Nothing should be left out: write out the whole listing exactly.

•••

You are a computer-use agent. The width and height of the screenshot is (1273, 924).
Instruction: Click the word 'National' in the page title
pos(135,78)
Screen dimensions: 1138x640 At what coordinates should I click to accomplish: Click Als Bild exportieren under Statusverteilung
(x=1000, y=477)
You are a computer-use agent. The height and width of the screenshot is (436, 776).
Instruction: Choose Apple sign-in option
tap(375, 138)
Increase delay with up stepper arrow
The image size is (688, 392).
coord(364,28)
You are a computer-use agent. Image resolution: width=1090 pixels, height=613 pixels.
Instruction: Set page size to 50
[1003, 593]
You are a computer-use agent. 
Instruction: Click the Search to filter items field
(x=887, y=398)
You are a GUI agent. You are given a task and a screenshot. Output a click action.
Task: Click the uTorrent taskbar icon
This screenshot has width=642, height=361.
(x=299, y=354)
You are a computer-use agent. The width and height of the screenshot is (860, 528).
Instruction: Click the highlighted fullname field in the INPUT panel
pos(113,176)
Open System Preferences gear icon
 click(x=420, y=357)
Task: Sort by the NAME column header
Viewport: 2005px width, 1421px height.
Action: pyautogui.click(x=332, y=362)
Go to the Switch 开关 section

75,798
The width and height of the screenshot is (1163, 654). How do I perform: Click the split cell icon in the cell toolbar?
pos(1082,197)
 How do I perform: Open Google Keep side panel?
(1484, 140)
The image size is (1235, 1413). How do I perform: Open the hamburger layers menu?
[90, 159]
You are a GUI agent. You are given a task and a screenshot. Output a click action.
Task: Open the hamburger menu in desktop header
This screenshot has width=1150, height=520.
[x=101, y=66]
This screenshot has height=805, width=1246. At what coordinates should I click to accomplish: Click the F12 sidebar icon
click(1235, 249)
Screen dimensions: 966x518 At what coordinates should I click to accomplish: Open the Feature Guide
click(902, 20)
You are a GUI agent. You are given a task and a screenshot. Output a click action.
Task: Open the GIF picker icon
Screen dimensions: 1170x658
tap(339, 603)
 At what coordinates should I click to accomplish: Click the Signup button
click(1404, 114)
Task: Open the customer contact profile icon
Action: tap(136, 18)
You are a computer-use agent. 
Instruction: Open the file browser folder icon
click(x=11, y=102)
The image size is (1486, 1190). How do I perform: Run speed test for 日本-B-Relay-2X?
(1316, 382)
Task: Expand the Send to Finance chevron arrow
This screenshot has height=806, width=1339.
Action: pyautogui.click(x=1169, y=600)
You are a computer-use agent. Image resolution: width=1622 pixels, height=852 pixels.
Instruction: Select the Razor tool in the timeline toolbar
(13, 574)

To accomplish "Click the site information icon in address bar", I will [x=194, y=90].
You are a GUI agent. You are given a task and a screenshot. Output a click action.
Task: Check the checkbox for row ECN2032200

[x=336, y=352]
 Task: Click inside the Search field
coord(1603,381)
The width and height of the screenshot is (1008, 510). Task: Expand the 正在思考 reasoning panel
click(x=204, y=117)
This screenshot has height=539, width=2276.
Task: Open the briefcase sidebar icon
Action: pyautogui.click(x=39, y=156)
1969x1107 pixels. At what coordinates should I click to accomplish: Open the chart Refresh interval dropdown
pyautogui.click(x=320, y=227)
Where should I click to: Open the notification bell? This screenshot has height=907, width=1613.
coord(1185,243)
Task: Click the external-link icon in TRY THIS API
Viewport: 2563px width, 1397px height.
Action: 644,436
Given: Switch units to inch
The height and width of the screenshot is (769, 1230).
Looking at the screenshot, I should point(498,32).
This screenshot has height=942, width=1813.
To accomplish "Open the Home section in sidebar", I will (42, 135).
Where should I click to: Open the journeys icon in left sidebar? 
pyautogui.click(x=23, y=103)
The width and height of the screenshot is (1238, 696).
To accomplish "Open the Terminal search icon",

•••

• Written response:
You are a computer-use agent. The width and height of the screenshot is (1273, 924).
Instruction: Click the word 'National' in the page title
pos(135,78)
Screen dimensions: 1138x640 At what coordinates should I click to accomplish: Click Als Bild exportieren under Statusverteilung
(x=1000, y=477)
You are a computer-use agent. The height and width of the screenshot is (436, 776).
Instruction: Choose Apple sign-in option
tap(375, 138)
Increase delay with up stepper arrow
The image size is (688, 392).
coord(364,28)
You are a computer-use agent. Image resolution: width=1090 pixels, height=613 pixels.
Instruction: Set page size to 50
[1003, 593]
You are a computer-use agent. 
Instruction: Click the Search to filter items field
(x=887, y=398)
You are a GUI agent. You are given a task and a screenshot. Output a click action.
Task: Click the uTorrent taskbar icon
This screenshot has width=642, height=361.
(x=299, y=354)
You are a computer-use agent. The width and height of the screenshot is (860, 528).
Instruction: Click the highlighted fullname field in the INPUT panel
pos(113,176)
Open System Preferences gear icon
 click(x=420, y=357)
Task: Sort by the NAME column header
Viewport: 2005px width, 1421px height.
Action: pyautogui.click(x=332, y=362)
Go to the Switch 开关 section

75,798
The width and height of the screenshot is (1163, 654). How do I perform: Click the split cell icon in the cell toolbar?
pos(1082,197)
 How do I perform: Open Google Keep side panel?
(1484, 140)
The image size is (1235, 1413). How do I perform: Open the hamburger layers menu?
[90, 159]
You are a GUI agent. You are given a task and a screenshot. Output a click action.
Task: Open the hamburger menu in desktop header
This screenshot has width=1150, height=520.
[x=101, y=66]
This screenshot has height=805, width=1246. At what coordinates should I click to accomplish: Click the F12 sidebar icon
click(1235, 249)
Screen dimensions: 966x518 At what coordinates should I click to accomplish: Open the Feature Guide
click(902, 20)
You are a GUI agent. You are given a task and a screenshot. Output a click action.
Task: Open the GIF picker icon
Screen dimensions: 1170x658
tap(339, 603)
 At what coordinates should I click to accomplish: Click the Signup button
click(1404, 114)
Task: Open the customer contact profile icon
Action: tap(136, 18)
You are a computer-use agent. 
Instruction: Open the file browser folder icon
click(x=11, y=102)
The image size is (1486, 1190). How do I perform: Run speed test for 日本-B-Relay-2X?
(1316, 382)
Task: Expand the Send to Finance chevron arrow
This screenshot has height=806, width=1339.
Action: pyautogui.click(x=1169, y=600)
You are a computer-use agent. Image resolution: width=1622 pixels, height=852 pixels.
Instruction: Select the Razor tool in the timeline toolbar
(13, 574)

To accomplish "Click the site information icon in address bar", I will [x=194, y=90].
You are a GUI agent. You are given a task and a screenshot. Output a click action.
Task: Check the checkbox for row ECN2032200

[x=336, y=352]
 Task: Click inside the Search field
coord(1603,381)
The width and height of the screenshot is (1008, 510). Task: Expand the 正在思考 reasoning panel
click(x=204, y=117)
This screenshot has height=539, width=2276.
Task: Open the briefcase sidebar icon
Action: pyautogui.click(x=39, y=156)
1969x1107 pixels. At what coordinates should I click to accomplish: Open the chart Refresh interval dropdown
pyautogui.click(x=320, y=227)
Where should I click to: Open the notification bell? This screenshot has height=907, width=1613.
coord(1185,243)
Task: Click the external-link icon in TRY THIS API
Viewport: 2563px width, 1397px height.
Action: 644,436
Given: Switch units to inch
The height and width of the screenshot is (769, 1230).
Looking at the screenshot, I should point(498,32).
This screenshot has height=942, width=1813.
To accomplish "Open the Home section in sidebar", I will (42, 135).
Where should I click to: Open the journeys icon in left sidebar? 
pyautogui.click(x=23, y=103)
The width and height of the screenshot is (1238, 696).
To accomplish "Open the Terminal search icon",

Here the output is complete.